We have time for a few questions. First one is, what packages did you use to train your models? Great. And I actually just deleted that slide. So the ordinary least squares regression model was just based on the stats package. I fit the GBMs using H2O. And then the neural network models were fit using TensorFlow and Keras packages. And all of this was done in R, of course.

And then how do you deal with cases where certain players may have more or less past observations? For example, predicting one player in his 12th season and another in his third? So the length of the season, remember we intentionally used that common length of window, remember, where we had the task was to predict using the player's previous three seasons what their next performance was going to be in the following season. So in that sense, it really didn't matter how long they had played overall. It was a sense of how can we actually translate that data structure into the one that the model was actually going to represent that represents this particular modeling task.

But that is actually a really good question, because as I'm sure if you've worked with LSTMs and these kinds of models, they can accommodate various lengths, right? So you could potentially say given the player's entire history, given a player that has played whether they played two years or ten years or however long they played, what is their last season going to be, right? And it is very easy to do that. You don't necessarily have to specify ahead of time or lock in a particular length of season. And so that's fairly easy to do. And yeah, I don't have time to go into that solution, but it is very straightforward to do.

One more question.
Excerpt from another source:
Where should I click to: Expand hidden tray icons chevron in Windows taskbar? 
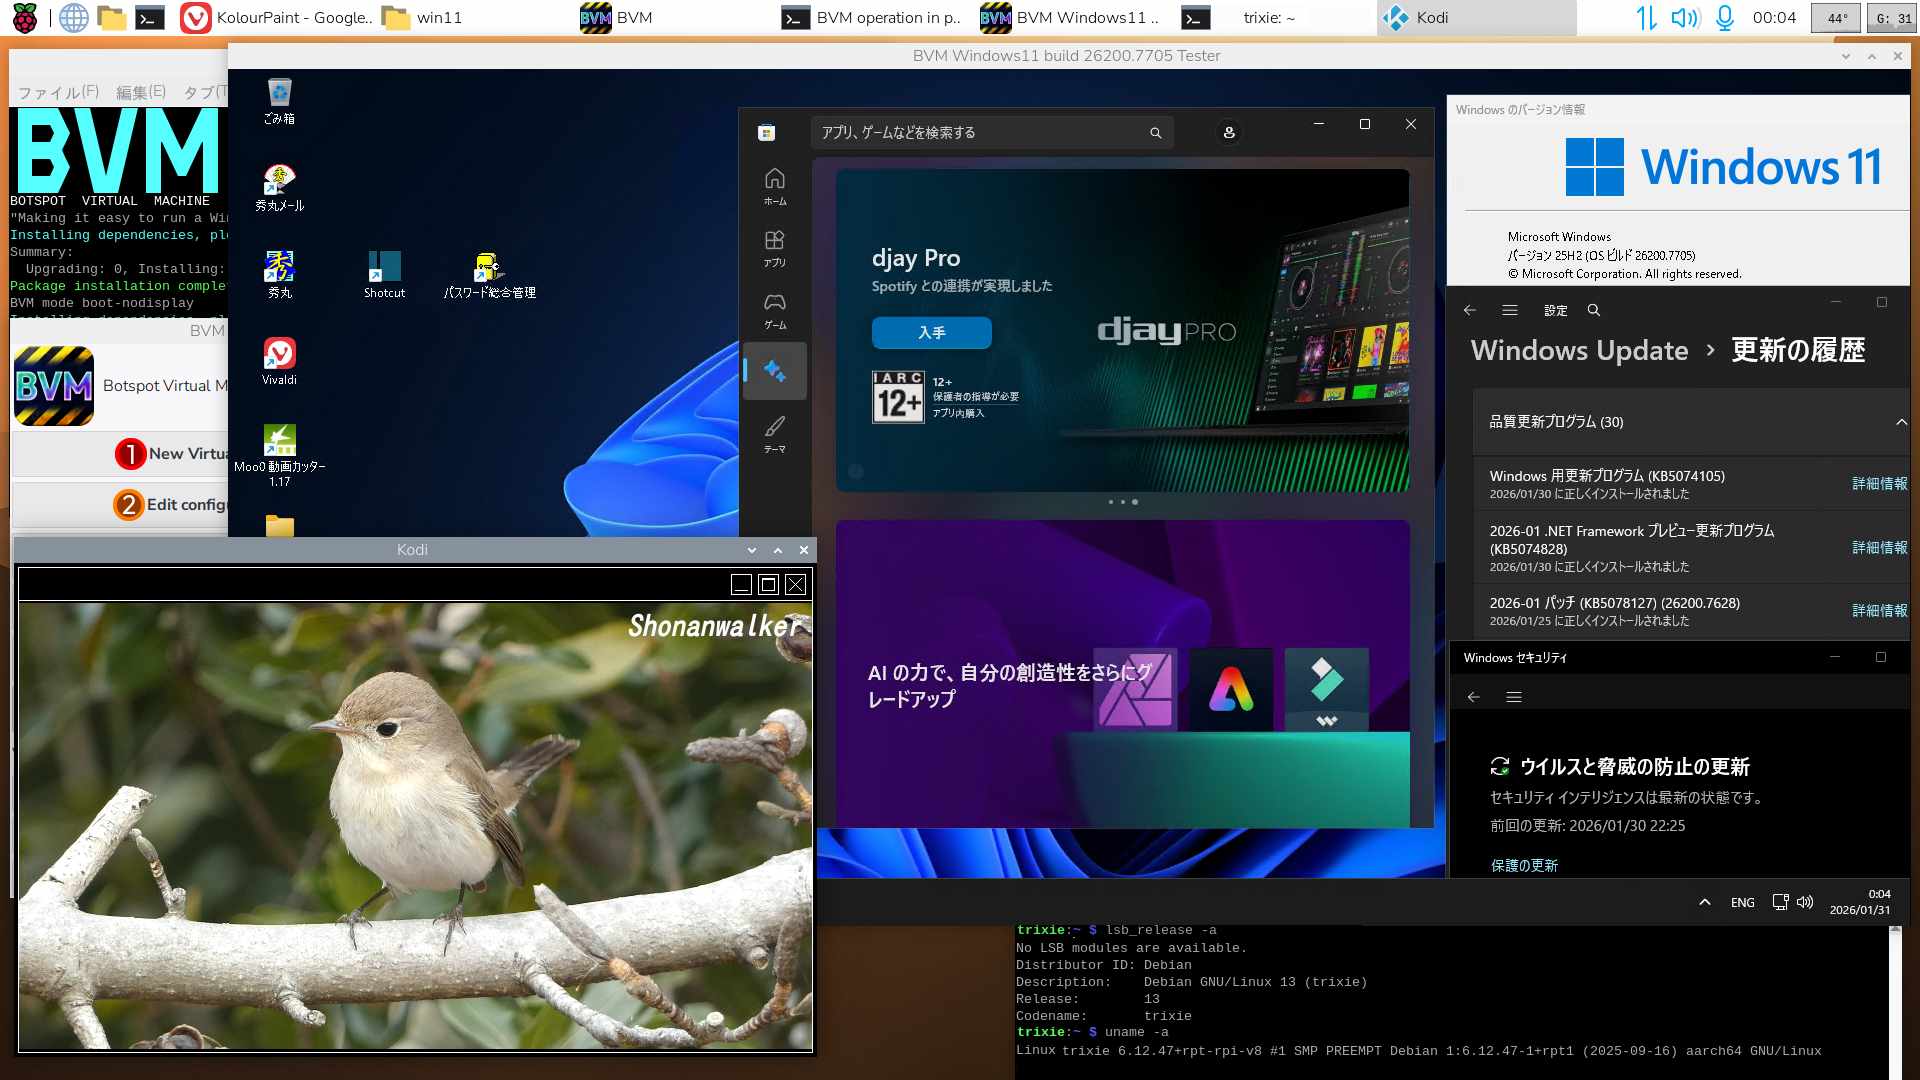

What are some diagnostic plots slash sanity checks you can use to see if your RNN is behaving properly? Sure. Great question. I didn't really go into it as much, but I flashed up on the screen. So the example that I provided on my GitHub page does provide two types of graphs. One is just the individual losses for the individual outcomes. So that's for each of the different outcomes in the slash line individually. And then there's this overall loss function. So you could actually see how those lines are behaving, whether or not we're actually getting convergence, whether or not we're actually continuing to see training beyond a certain number of iterations. And then also just as a means of monitoring, in intuitive terms, how well the model's doing. On the right side, I'm also just showing that predicted versus actual plot as well. But yeah, there's a ton of other things that you could do.

Perfect. Thank you so much. And next up, we have Nick Strayer. Thank you.